Goal of the exercise:
Count how many lines of the records contain the string "Sort", with case counting. Reply with the number alone.
### Source data
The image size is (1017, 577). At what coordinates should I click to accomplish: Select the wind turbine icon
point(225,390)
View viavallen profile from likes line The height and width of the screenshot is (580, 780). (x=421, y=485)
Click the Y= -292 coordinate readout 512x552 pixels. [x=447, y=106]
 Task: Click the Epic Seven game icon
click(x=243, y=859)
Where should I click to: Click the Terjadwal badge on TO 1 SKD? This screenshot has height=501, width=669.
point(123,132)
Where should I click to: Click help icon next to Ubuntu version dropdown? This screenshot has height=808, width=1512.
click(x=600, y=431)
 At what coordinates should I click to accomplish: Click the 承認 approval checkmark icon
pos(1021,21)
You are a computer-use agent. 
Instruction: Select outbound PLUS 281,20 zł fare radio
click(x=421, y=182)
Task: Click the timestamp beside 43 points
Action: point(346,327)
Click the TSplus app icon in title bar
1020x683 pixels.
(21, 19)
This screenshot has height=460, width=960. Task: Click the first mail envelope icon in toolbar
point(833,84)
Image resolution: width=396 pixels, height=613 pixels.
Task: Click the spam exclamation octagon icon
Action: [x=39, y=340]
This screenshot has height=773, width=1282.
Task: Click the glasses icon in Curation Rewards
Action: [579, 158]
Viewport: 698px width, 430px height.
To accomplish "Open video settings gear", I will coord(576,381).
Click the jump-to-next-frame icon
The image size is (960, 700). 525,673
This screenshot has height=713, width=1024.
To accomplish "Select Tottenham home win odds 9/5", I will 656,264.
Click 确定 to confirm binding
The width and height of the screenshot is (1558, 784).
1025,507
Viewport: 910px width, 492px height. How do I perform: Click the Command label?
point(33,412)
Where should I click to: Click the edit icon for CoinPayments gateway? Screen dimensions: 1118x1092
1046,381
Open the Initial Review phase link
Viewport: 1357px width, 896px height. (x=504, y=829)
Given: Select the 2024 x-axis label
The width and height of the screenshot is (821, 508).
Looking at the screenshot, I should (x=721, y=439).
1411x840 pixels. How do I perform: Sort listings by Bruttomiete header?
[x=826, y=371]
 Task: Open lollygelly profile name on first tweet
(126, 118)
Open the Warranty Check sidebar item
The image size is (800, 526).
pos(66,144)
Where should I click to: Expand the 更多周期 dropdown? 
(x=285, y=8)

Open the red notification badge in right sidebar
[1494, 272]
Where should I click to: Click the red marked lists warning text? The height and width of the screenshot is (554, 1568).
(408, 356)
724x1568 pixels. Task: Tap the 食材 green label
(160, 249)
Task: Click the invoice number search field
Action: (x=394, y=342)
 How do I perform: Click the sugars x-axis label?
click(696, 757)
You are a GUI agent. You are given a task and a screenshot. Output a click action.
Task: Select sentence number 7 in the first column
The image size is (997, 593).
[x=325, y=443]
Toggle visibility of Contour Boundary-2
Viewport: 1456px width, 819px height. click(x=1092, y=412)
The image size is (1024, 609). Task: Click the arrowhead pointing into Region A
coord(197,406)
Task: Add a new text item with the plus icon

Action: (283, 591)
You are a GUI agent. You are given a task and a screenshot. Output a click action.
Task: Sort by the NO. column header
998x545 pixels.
######
Task result:
2